--- Stated problem ---
Convert everything from the line containing "Click the coconut oil keyword field" down to the end of the records into a JSON list of strings, one per line, skipping blank lines and leaving out the pictures.

--- Working data ---
___
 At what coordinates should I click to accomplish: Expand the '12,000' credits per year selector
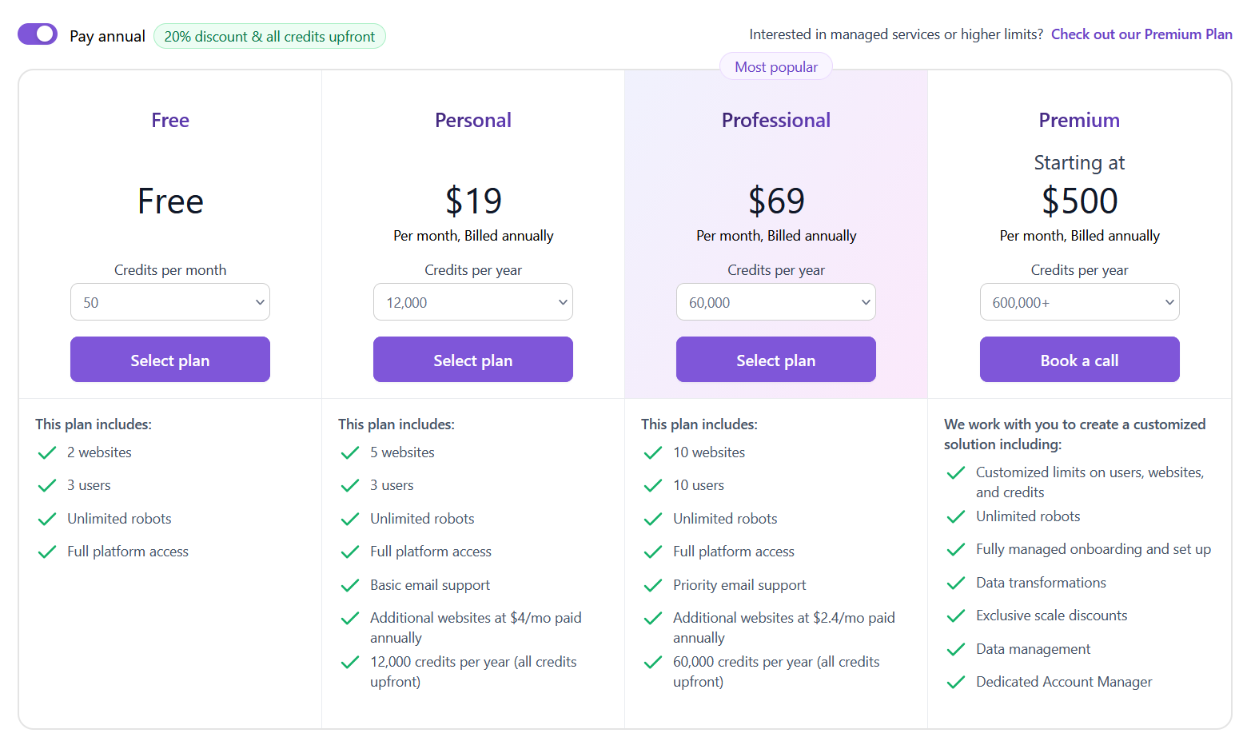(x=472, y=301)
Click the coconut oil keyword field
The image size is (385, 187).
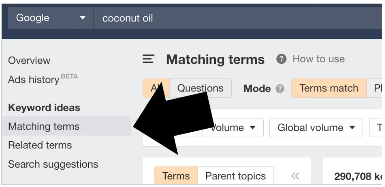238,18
___
--- Response to the exercise ---
[
  "Click the coconut oil keyword field",
  "The image size is (385, 187).",
  "238,18"
]